*Extrait du document*.
┏━━
Une nouvelle enquête, rapporte Amnesty International, révèle que des armes chinoises de pointe fournies par les Émirats arabes unis enfreignent l’embargo sur les armes
Des armes chinoises sophistiquées, réexportées par les Émirats arabes unis, ont été interceptées à Khartoum, et utilisées au Darfour, en violation flagrante de l’embargo des Nations unies sur les armes, a déclaré Amnesty International au terme d’une nouvelle enquête.
En analysant des images et des vidéos montrant les répercussions d’attaques menées par les Forces d’appui rapide, Amnesty International a identifié des bombes guidées GB50A et des obusiers AH-4 de 155 mm de fabrication chinoise. C’est la première fois au monde qu’il est établi que des bombes GB50A ont été utilisées dans un conflit. Ces armes sont fabriquées par le groupe Norinco, également connu sous le nom de China North Industries Group Corporation Limited, une entreprise publique chinoise du secteur de la défense. Ces armes ont très certainement été réexportées au Soudan par les Émirats arabes unis.
« Il est manifeste que des bombes guidées et des obusiers sophistiqués de fabrication chinoise ont été utilisés au Soudan », a déclaré Brian Castner, responsable de la recherche sur les crises à Amnesty International.
La présence dans le Darfour du Nord de bombes chinoises de fabrication récente constitue une violation claire par les Émirats arabes unis de l’embargo sur les armesBrian Castner, responsable de la recherche sur les crises à Amnesty International.
« La présence dans le Darfour du Nord de bombes chinoises de fabrication récente constitue une violation claire par les Émirats arabes unis de l’embargo sur les armes. Les informations que nous avons recueillies sur la présence d’obusiers AH-4 à Khartoum viennent s’ajouter au nombre croissant d’éléments attestant que les Émirats arabes unis apportent un important soutien aux Forces d’appui rapide soudanaises, ce qui est contraire au droit international.
« Il est honteux que le Conseil de sécurité des Nations unies ne fasse pas respecter l’embargo sur les armes au Darfour, et ne tienne pas compte des appels à l’étendre à l’ensemble du Soudan. Des civil·e·s sont tués et blessés du fait de l’inaction mondiale, tandis que les Émirats arabes unis continuent de faire fi de l’embargo. Les Émirats doivent immédiatement cesser leurs transferts d’armes aux Forces d’appui rapide. Tant que cela ne sera pas le cas, les transferts internationaux d’armes vers les Émirats arabes unis doivent également être suspendus. »
┗━━
*Données affichées*.
┏━━
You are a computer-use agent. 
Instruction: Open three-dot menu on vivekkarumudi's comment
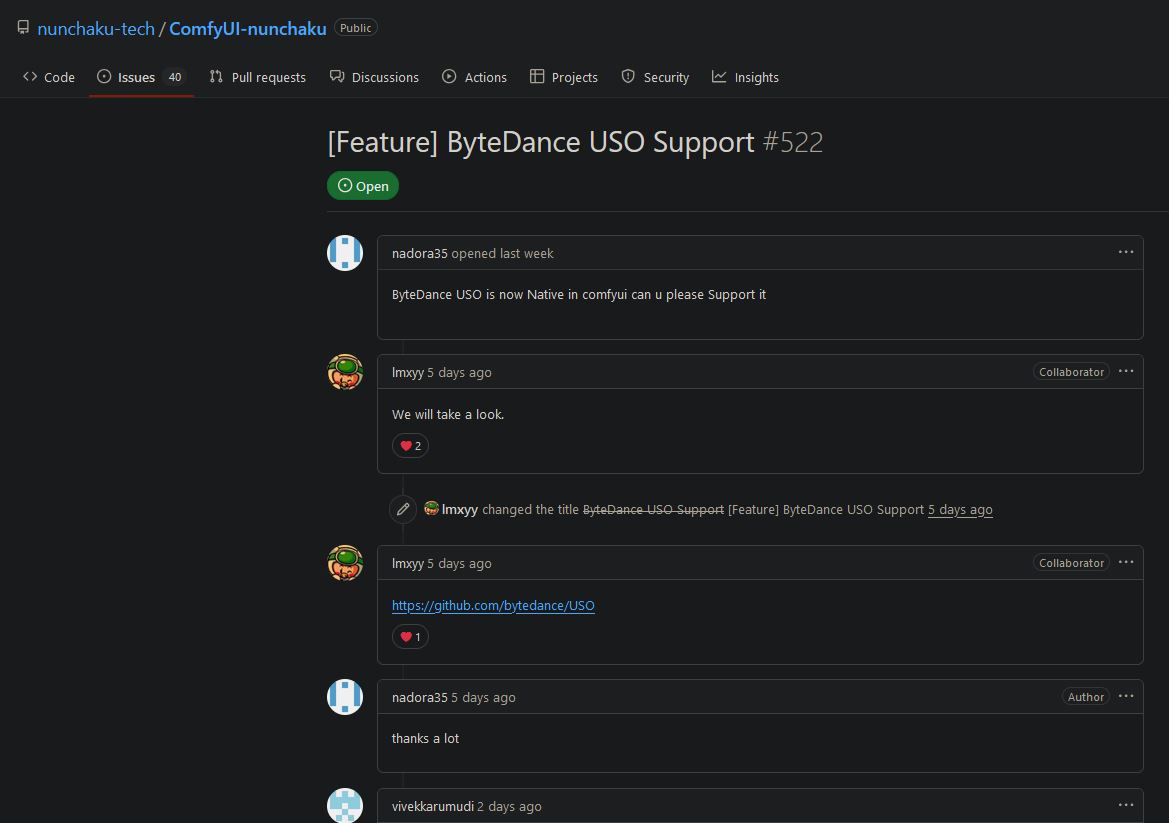pyautogui.click(x=1126, y=805)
┗━━
*Consigne*. Recopiez tel quel le passage de l'article sur les armes chinoises au Soudan qui va de « Une nouvelle enquête, rapporte » à « d’une nouvelle enquête. », ces deux bornes comprises.

*Réponse attendue*.
Une nouvelle enquête, rapporte Amnesty International, révèle que des armes chinoises de pointe fournies par les Émirats arabes unis enfreignent l’embargo sur les armes
Des armes chinoises sophistiquées, réexportées par les Émirats arabes unis, ont été interceptées à Khartoum, et utilisées au Darfour, en violation flagrante de l’embargo des Nations unies sur les armes, a déclaré Amnesty International au terme d’une nouvelle enquête.